Abstract Background Apolipoprotein E ε4 shows a strong effect on the risk for developing Alzheimer’s disease (AD) but does not modulate the speed of cognitive decline after dementia onset. Accordingly, the influence of other genetic determinants might also change during the disease course of AD. To identify those determinants, methods are needed allowing for genome‐wide analysis of genetic effects using longitudinal data. Since the disease progression of AD, measured e.g as cognitive decline, may show a non‐linear trajectory over time, we developed a fast and flexible method for conducting genome‐wide association studies (GWAS). Method We extended the previously developed generalized least square approximation of linear mixed models (Rönnegard et al., 2016) to account for potential non‐linear trajectories.

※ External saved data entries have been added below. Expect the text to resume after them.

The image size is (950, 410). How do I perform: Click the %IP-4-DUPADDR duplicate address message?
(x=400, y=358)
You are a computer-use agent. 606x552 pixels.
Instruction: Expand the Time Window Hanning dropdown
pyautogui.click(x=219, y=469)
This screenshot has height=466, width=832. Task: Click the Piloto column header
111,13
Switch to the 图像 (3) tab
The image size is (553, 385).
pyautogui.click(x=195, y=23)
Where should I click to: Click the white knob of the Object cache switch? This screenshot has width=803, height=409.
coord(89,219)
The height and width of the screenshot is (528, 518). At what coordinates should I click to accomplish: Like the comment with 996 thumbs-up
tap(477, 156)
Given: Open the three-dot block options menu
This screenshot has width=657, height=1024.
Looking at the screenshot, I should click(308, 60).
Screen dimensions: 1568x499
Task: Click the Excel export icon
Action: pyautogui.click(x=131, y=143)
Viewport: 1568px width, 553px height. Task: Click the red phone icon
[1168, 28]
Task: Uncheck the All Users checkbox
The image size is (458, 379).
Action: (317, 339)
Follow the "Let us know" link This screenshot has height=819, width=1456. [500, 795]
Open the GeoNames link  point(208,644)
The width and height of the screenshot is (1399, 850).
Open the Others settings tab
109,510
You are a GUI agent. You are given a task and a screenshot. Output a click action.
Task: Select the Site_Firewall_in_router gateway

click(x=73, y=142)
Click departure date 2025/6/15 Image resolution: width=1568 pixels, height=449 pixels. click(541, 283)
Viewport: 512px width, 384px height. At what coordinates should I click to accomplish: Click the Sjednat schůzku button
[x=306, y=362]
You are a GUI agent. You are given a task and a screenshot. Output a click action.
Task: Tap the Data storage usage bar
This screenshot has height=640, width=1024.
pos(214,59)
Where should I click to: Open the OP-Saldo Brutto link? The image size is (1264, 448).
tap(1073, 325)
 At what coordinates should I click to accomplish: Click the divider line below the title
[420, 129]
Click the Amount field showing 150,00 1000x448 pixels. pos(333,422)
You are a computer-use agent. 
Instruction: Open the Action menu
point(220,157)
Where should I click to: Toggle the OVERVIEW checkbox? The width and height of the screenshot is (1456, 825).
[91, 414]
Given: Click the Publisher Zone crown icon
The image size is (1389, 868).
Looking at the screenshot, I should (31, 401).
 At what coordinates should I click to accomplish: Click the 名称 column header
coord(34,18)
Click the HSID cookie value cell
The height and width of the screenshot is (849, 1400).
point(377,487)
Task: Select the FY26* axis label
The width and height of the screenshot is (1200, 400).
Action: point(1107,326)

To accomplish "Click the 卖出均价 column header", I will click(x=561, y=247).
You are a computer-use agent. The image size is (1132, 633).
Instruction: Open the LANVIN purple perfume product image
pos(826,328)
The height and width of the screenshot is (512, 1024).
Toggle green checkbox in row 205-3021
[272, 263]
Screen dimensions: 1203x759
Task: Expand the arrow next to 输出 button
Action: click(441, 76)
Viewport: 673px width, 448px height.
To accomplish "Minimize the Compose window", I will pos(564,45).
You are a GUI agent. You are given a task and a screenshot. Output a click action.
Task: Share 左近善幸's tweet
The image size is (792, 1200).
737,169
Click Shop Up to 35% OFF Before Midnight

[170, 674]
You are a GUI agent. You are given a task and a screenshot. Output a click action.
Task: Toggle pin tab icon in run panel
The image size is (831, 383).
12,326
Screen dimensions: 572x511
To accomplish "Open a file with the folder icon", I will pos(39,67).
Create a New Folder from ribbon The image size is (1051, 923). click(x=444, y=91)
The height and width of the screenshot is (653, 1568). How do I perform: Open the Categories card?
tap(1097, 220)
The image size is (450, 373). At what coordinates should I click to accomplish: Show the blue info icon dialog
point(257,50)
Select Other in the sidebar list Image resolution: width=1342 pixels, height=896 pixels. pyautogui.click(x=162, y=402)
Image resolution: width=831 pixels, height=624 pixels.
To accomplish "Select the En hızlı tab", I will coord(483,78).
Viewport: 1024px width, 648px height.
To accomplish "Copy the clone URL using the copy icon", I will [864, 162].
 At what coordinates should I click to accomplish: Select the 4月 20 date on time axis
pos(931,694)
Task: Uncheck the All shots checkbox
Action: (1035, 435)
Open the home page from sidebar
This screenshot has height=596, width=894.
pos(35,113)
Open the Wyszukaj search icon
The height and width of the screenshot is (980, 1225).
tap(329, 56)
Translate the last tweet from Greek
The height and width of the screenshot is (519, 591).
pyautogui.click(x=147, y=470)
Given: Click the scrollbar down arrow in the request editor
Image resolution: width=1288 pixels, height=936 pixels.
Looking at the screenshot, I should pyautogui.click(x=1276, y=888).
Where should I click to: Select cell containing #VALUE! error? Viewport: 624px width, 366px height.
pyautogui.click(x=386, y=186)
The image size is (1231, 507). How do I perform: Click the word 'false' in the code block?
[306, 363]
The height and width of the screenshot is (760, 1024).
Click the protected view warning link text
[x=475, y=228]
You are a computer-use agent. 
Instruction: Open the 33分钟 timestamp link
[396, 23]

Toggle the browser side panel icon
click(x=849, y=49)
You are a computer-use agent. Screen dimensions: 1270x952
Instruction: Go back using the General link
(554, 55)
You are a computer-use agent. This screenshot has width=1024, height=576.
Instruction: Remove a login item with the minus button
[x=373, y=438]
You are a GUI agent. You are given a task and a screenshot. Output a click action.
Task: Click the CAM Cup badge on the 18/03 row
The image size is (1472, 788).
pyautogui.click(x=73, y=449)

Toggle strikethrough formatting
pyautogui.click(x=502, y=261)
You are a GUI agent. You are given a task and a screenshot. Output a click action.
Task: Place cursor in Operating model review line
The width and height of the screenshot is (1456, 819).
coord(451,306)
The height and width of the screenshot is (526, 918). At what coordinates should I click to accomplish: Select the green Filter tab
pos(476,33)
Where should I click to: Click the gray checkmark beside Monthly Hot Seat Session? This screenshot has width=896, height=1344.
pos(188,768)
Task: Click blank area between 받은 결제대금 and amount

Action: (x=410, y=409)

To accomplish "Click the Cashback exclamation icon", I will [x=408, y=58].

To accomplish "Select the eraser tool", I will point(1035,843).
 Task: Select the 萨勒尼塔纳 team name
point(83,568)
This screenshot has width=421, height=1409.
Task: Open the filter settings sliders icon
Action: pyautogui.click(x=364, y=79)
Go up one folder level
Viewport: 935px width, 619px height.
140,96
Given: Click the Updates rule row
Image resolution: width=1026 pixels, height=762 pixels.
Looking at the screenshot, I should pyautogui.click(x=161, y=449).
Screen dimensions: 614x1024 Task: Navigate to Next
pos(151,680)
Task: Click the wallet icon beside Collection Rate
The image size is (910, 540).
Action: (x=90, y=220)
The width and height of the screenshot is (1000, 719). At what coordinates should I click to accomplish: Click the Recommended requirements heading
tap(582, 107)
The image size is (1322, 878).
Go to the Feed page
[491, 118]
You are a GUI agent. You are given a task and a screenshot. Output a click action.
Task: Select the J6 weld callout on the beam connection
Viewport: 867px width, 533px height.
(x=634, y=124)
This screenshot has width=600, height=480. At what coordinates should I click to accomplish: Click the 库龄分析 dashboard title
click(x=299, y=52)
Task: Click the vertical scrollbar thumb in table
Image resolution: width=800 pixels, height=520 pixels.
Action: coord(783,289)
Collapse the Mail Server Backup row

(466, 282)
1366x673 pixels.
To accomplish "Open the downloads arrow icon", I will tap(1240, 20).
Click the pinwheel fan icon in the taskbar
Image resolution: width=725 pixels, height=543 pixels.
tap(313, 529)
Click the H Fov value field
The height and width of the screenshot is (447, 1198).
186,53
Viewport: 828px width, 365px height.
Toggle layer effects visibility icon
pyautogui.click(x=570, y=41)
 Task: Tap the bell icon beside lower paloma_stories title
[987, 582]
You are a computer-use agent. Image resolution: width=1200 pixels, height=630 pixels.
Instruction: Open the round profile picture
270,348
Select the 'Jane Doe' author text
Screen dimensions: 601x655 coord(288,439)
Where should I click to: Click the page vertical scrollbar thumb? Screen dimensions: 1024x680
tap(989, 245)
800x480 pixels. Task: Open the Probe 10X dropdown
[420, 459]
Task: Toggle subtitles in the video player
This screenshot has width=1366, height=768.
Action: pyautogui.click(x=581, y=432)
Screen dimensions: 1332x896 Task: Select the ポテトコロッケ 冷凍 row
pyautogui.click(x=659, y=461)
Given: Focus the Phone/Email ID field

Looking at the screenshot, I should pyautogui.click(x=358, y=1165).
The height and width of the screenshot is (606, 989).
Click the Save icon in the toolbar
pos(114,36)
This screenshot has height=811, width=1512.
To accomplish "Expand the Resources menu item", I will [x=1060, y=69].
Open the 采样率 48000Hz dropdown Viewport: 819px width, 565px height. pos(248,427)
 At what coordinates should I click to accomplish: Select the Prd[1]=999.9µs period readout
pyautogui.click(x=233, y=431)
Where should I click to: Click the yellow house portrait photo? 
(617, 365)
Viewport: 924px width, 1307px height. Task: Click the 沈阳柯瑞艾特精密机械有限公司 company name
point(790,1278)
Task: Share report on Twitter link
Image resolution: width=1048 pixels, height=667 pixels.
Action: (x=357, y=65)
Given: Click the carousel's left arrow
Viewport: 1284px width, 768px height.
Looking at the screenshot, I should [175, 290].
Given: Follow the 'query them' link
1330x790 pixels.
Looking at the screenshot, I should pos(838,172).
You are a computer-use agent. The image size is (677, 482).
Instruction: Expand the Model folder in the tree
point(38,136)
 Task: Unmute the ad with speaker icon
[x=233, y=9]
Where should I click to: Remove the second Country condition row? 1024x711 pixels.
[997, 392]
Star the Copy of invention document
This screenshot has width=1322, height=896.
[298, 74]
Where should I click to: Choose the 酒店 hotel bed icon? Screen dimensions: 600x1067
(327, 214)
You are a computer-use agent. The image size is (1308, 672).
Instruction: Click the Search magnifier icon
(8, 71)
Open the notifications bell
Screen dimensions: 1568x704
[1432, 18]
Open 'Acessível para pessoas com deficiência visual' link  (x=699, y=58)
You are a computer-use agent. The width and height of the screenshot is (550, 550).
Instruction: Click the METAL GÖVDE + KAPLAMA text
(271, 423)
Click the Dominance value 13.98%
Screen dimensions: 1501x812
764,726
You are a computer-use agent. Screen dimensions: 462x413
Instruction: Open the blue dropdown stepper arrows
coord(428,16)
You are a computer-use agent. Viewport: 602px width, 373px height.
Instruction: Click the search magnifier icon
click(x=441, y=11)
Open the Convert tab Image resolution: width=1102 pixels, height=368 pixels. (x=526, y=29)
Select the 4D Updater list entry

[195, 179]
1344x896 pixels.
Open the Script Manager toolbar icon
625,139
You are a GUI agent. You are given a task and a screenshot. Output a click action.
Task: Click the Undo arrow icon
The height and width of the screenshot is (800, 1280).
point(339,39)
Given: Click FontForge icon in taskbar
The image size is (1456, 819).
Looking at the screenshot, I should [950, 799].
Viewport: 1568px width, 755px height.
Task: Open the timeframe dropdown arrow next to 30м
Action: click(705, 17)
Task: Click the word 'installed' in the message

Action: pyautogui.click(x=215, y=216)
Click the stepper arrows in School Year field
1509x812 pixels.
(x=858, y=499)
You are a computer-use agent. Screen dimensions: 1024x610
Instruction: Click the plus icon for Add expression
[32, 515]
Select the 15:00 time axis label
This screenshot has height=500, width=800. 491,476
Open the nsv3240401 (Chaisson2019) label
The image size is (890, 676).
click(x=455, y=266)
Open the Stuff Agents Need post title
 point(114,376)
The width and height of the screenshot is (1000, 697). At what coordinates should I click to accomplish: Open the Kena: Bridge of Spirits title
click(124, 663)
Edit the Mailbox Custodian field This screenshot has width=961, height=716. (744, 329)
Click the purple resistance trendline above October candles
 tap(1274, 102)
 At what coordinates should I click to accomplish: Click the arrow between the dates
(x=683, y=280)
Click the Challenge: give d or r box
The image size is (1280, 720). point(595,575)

As GWAS studies usually combine results from different cohorts, this approach was combined with a partial derivative‐based meta‐analysis (Roshchupkin et al., 2016) that yields identical statistical power as pooled analysis but without the need of sharing individual participant data. To ensure suitability of our method, we conducted a Monte Carlo Simulation study generating data on 8000 participants with a non‐linear decline over 6 years of follow‐up and a 70% drop‐out rate. In each condition of the simulation study, we varied the number of cohorts providing the final sample size (1/5/40 studies), the minor allele frequency (MAF; 0.33/0.03) and the effect size of the genetic predictors on the longitudinal data. Thousand replications per condition were generated. Performance was compared to standard methods (i.e., full linear mixed models and invers‐variance‐weighted meta‐analysis). Result Compared to a standard linear mixed model, our method was able to reduce, from several seconds to milliseconds, the computation time needed to calculate the association of one genetic variant with the longitudinal change. Our method producing unbiased effect estimates across all conditions. In case of less frequent variants (MAF = 0.03) and 40 studies, the standard invers‐variant weighted meta‐analysis showed higher type‐I‐error, but lower statistical power compared to the partial derivative‐based approach implemented in our method. Conclusion We developed a fast and versatile method for longitudinal GWAS that maximizes power to detect genetic determinants of a wide range of different phenotypes in research on neurodegenerative diseases.